= Extracted text =
The LSU Tigers just became the first Division I athletic program to win an NCAA basketball national championship and the College World Series in the same year. It’s a monumental feat which elicits many questions. One of them: “Has any coach reached the Final Four and the College World Series in a career?”
The answer: Yes. Three people have pulled off that double. One of them belongs to the University of Southern California.
His name is Sam Barry, whom we wrote about in an extensive series during the pandemic in 2020.
Barry won the College World Series at USC in 1948. Eight years earlier, in 1940, Barry took USC to the Final Four and lost by one point to Kansas in the national semifinals.
Barry joins Everett Dean of Stanford and Frank McGuire of St. John’s as the only three people to earn a Final Four appearance and a College World Series berth as a head coach.

= Data to examine =
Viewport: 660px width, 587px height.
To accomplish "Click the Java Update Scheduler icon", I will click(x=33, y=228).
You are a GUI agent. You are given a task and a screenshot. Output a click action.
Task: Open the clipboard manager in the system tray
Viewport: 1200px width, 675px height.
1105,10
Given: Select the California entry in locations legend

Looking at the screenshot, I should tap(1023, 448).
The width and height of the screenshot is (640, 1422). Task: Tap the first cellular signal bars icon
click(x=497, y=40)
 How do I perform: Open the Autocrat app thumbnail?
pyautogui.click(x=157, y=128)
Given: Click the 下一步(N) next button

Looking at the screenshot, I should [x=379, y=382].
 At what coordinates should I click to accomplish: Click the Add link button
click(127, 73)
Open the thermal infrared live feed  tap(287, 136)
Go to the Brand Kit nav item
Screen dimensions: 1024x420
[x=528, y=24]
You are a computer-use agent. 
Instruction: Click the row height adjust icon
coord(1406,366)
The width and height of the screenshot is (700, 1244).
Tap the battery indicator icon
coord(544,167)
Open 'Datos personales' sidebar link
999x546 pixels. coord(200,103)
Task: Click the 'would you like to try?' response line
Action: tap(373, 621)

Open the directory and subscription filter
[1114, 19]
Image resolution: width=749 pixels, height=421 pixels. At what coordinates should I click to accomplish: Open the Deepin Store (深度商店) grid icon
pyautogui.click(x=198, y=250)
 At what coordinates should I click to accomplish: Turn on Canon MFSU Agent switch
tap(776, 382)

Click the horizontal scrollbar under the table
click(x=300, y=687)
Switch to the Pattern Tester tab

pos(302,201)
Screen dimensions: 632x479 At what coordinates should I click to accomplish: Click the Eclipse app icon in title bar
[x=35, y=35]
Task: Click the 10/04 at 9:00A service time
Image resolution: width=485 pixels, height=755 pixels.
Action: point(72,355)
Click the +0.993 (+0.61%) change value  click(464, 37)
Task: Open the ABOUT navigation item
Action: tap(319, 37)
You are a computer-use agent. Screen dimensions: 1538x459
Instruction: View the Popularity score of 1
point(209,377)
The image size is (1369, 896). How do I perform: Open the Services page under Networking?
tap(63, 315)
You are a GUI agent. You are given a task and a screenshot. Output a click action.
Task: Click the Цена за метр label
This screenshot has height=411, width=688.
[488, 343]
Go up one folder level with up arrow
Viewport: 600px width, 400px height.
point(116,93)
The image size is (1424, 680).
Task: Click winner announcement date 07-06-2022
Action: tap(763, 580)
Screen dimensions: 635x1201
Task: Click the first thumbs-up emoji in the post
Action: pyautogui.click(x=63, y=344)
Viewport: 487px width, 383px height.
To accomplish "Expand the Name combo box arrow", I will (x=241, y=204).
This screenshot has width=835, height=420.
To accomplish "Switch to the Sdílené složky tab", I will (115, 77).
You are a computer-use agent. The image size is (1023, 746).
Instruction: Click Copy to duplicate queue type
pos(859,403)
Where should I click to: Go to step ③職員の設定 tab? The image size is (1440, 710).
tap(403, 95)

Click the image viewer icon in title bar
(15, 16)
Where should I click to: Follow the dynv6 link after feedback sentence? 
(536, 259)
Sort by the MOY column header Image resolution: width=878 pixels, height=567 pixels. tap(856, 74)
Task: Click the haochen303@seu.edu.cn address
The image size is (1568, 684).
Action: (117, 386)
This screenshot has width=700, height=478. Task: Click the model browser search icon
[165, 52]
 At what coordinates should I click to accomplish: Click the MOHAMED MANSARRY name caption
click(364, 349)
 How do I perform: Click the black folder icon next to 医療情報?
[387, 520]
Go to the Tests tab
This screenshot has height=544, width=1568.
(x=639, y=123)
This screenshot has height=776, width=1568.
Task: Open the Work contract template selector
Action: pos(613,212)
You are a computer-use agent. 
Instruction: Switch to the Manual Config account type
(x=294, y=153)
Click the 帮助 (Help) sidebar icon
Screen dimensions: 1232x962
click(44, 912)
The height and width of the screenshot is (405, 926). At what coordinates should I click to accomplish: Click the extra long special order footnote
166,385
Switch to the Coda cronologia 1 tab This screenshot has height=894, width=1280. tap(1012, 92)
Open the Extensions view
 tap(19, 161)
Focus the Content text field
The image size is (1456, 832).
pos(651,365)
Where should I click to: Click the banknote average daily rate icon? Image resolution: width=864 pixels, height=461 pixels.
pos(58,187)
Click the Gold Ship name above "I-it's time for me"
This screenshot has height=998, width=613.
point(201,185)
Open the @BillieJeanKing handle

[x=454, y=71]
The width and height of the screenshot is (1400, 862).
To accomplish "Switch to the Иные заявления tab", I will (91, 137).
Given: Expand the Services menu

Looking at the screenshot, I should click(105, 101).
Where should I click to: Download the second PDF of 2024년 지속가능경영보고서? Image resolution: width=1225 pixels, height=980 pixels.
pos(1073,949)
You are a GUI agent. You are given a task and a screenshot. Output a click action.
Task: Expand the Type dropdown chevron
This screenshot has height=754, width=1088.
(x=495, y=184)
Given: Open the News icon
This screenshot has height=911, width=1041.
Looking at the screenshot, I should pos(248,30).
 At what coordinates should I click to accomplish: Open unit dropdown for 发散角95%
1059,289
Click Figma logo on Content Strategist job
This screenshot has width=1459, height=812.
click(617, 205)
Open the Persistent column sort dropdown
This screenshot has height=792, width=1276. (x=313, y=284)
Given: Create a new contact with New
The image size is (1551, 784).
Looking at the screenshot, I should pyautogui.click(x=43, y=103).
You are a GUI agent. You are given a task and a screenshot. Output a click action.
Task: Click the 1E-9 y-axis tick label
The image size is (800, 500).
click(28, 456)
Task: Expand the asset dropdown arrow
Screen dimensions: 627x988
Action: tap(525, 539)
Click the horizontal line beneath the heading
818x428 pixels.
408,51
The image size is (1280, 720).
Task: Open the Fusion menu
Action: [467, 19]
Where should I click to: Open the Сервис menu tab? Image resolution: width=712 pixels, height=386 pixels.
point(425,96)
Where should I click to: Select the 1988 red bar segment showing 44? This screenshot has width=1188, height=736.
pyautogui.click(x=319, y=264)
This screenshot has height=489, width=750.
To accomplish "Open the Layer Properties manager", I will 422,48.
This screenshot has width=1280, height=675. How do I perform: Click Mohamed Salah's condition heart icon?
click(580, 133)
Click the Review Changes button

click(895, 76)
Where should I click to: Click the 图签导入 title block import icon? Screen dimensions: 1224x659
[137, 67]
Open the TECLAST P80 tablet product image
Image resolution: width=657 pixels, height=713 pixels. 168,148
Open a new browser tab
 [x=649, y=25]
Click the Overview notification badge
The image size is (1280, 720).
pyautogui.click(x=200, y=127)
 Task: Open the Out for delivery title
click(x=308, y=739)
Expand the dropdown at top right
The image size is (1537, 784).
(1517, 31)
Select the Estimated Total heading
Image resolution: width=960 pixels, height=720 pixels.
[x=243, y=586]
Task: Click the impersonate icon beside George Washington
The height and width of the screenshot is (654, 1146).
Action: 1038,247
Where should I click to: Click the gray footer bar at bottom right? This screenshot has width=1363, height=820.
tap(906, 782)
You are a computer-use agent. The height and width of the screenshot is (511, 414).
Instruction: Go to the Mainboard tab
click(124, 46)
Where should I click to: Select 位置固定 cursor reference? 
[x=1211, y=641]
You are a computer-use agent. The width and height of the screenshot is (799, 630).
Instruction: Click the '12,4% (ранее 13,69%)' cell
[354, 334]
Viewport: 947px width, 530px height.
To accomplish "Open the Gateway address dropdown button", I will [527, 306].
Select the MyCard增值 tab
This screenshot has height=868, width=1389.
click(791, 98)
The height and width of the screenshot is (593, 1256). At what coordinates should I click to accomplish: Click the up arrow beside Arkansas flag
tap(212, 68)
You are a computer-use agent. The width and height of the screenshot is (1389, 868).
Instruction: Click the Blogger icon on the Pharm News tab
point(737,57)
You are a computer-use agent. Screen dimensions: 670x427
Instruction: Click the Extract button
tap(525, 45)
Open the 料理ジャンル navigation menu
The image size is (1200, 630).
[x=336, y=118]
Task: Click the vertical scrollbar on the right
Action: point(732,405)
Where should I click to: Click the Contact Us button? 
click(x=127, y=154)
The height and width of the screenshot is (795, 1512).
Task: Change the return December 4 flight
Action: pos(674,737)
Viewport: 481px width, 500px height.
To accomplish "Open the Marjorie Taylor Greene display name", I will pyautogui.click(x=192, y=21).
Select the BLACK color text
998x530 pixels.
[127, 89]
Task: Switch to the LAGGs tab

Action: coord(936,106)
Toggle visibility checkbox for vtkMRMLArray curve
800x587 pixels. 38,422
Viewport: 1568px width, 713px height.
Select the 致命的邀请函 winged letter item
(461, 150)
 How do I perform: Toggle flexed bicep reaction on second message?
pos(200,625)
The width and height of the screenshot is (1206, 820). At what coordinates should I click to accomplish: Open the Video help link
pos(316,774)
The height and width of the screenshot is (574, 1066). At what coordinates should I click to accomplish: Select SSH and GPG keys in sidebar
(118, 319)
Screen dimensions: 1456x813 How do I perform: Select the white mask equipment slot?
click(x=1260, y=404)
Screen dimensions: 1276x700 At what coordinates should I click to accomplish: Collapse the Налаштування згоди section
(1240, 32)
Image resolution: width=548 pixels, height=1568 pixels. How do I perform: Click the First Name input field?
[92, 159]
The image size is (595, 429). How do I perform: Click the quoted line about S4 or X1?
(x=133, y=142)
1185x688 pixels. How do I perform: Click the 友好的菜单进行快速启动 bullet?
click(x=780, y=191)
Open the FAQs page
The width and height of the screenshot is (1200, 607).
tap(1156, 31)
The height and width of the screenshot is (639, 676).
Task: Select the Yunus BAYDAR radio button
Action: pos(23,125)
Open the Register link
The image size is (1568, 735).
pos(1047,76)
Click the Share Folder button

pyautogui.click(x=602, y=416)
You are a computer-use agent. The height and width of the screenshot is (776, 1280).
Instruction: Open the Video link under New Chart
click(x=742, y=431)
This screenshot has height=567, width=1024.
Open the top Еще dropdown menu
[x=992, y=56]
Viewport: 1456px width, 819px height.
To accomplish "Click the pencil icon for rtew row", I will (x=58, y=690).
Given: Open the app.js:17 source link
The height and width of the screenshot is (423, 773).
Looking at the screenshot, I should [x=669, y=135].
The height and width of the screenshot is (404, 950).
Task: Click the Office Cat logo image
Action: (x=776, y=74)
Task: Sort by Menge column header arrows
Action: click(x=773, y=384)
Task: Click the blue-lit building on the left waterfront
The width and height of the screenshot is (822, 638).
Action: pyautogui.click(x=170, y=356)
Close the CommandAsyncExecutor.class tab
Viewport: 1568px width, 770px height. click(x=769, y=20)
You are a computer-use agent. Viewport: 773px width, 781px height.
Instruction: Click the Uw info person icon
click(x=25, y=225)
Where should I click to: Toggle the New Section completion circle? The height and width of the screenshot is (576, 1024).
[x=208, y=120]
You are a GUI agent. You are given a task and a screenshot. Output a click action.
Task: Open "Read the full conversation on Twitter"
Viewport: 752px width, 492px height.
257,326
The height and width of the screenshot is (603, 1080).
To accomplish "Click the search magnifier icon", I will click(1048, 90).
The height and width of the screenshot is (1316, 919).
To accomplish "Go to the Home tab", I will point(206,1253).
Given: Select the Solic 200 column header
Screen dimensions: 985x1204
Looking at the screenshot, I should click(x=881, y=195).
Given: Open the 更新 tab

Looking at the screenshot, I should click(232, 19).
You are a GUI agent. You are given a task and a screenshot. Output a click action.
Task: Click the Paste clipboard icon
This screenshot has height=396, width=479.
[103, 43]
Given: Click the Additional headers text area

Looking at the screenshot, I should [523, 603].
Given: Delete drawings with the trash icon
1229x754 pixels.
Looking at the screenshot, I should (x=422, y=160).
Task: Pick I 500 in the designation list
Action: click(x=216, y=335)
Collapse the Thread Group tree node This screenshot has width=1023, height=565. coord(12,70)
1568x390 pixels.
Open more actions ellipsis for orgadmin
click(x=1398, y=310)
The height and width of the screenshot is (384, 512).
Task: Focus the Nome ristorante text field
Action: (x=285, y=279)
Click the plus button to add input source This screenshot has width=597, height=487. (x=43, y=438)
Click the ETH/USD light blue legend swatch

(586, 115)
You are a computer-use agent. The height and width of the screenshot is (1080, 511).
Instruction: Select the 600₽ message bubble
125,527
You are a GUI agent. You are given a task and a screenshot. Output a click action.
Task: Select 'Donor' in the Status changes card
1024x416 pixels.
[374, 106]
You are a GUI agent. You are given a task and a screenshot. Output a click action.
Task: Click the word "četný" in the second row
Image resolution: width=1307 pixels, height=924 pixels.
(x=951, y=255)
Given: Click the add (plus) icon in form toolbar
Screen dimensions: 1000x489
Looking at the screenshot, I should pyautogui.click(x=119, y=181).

= Required actions =
**A)** Answer these from the article about coaches who reached both the Final Four and the College World Series:
(i) Which program became the first Division I athletic program to win an NCAA basketball national championship and the College World Series in the same year?
(ii) In what year did Sam Barry win the College World Series at USC?
(iii) Which two coaches share the Final Four and College World Series double with Barry, and at what schools?
**B)** Go on with the article about coaches who reached both the Final Four and the College World Series, starting after its last sentence.

= Answers for the exercise =
**A)**
(i) The LSU Tigers.
(ii) 1948.
(iii) Everett Dean of Stanford and Frank McGuire of St. John's.

**B)**
Dean led Stanford basketball to the 1942 Final Four and then guided Stanford to the 1953 CWS.
McGuire led St. John’s baseball to the 1949 CWS and then guided the Johnnies to the 1952 Final Four. McGuire later won the 1957 college basketball national championship at North Carolina.
Sam Barry’s list of accomplishments and innovations is remarkably long. If you have never heard of him before, today — or any other day — is a great time to learn about (and this is no exaggeration) the single most important figure in the history of USC athletics.